Word and item position data
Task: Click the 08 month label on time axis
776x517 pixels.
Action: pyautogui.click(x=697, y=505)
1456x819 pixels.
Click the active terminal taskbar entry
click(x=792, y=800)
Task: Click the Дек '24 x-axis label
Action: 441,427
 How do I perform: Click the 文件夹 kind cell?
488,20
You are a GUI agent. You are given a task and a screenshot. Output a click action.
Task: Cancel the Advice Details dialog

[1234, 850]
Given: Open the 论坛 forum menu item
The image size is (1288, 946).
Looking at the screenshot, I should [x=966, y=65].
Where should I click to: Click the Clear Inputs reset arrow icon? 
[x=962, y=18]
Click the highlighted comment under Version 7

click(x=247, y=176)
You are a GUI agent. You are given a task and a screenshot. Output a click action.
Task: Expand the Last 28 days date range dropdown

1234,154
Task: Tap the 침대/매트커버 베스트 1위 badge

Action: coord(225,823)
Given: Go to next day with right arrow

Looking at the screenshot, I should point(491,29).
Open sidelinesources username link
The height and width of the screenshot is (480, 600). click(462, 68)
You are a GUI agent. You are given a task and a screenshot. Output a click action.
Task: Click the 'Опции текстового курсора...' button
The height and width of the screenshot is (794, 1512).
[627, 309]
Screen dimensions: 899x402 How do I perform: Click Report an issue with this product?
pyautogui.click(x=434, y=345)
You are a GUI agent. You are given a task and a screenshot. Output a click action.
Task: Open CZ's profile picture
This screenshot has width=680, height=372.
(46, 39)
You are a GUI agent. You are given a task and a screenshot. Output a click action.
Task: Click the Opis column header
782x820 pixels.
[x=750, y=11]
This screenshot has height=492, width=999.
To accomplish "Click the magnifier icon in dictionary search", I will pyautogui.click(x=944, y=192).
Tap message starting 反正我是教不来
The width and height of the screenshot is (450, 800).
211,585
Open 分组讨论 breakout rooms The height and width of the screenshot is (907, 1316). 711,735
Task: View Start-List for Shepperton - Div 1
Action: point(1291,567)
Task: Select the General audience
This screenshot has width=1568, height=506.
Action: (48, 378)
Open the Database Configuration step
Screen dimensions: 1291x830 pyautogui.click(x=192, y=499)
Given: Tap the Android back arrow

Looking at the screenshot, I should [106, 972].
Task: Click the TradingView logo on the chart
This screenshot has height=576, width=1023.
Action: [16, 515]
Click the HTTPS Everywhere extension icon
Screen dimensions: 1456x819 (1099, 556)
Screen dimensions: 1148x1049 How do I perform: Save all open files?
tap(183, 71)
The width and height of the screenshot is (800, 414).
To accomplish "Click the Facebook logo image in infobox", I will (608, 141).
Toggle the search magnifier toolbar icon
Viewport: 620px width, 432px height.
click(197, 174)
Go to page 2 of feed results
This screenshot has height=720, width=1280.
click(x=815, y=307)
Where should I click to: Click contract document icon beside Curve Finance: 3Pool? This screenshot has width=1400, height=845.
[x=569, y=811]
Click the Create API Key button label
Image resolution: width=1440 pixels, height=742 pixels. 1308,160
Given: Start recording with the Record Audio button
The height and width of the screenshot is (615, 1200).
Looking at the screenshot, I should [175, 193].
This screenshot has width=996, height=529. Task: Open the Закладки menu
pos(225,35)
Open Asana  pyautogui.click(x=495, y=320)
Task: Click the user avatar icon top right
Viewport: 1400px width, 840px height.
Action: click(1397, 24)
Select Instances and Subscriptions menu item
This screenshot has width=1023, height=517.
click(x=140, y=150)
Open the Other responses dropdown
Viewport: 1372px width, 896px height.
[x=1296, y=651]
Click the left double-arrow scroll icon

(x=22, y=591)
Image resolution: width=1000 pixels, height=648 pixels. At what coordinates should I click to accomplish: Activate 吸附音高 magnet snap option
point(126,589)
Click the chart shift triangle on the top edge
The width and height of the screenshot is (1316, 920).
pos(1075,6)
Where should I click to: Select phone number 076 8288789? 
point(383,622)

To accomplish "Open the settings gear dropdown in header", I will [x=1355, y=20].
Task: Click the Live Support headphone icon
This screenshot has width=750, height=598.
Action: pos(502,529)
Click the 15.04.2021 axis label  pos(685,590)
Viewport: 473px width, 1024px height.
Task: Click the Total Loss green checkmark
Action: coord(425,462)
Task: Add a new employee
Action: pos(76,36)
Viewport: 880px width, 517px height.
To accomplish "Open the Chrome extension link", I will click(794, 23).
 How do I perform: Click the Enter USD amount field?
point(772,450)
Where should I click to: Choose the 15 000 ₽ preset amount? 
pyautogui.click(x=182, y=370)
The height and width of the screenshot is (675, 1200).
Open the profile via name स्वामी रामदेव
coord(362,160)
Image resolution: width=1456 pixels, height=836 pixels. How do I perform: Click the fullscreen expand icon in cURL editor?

§ TASK INSTRUCTIONS
Convert the data into a Markdown table with the columns Row and Entry, starting at the first line of the data and going on through the line containing "Action: (48, 378)". Skip blank lines and give each remaining line a row number.

§ TASK OUTPUT
| Row | Entry |
|---|---|
| 1 | Task: Click the 08 month label on time axis |
| 2 | 776x517 pixels. |
| 3 | Action: pyautogui.click(x=697, y=505) |
| 4 | 1456x819 pixels. |
| 5 | Click the active terminal taskbar entry |
| 6 | click(x=792, y=800) |
| 7 | Task: Click the Дек '24 x-axis label |
| 8 | Action: 441,427 |
| 9 |  How do I perform: Click the 文件夹 kind cell? |
| 10 | 488,20 |
| 11 | You are a GUI agent. You are given a task and a screenshot. Output a click action. |
| 12 | Task: Cancel the Advice Details dialog |
| 13 | [1234, 850] |
| 14 | Given: Open the 论坛 forum menu item |
| 15 | The image size is (1288, 946). |
| 16 | Looking at the screenshot, I should [x=966, y=65]. |
| 17 | Where should I click to: Click the Clear Inputs reset arrow icon?  |
| 18 | [x=962, y=18] |
| 19 | Click the highlighted comment under Version 7 |
| 20 | click(x=247, y=176) |
| 21 | You are a GUI agent. You are given a task and a screenshot. Output a click action. |
| 22 | Task: Expand the Last 28 days date range dropdown |
| 23 | 1234,154 |
| 24 | Task: Tap the 침대/매트커버 베스트 1위 badge |
| 25 | Action: coord(225,823) |
| 26 | Given: Go to next day with right arrow |
| 27 | Looking at the screenshot, I should point(491,29). |
| 28 | Open sidelinesources username link |
| 29 | The height and width of the screenshot is (480, 600). click(462, 68) |
| 30 | You are a GUI agent. You are given a task and a screenshot. Output a click action. |
| 31 | Task: Click the 'Опции текстового курсора...' button |
| 32 | The height and width of the screenshot is (794, 1512). |
| 33 | [627, 309] |
| 34 | Screen dimensions: 899x402 How do I perform: Click Report an issue with this product? |
| 35 | pyautogui.click(x=434, y=345) |
| 36 | You are a GUI agent. You are given a task and a screenshot. Output a click action. |
| 37 | Task: Open CZ's profile picture |
| 38 | This screenshot has width=680, height=372. |
| 39 | (46, 39) |
| 40 | You are a GUI agent. You are given a task and a screenshot. Output a click action. |
| 41 | Task: Click the Opis column header |
| 42 | 782x820 pixels. |
| 43 | [x=750, y=11] |
| 44 | This screenshot has height=492, width=999. |
| 45 | To accomplish "Click the magnifier icon in dictionary search", I will pyautogui.click(x=944, y=192). |
| 46 | Tap message starting 反正我是教不来 |
| 47 | The width and height of the screenshot is (450, 800). |
| 48 | 211,585 |
| 49 | Open 分组讨论 breakout rooms The height and width of the screenshot is (907, 1316). 711,735 |
| 50 | Task: View Start-List for Shepperton - Div 1 |
| 51 | Action: point(1291,567) |
| 52 | Task: Select the General audience |
| 53 | This screenshot has width=1568, height=506. |
| 54 | Action: (48, 378) |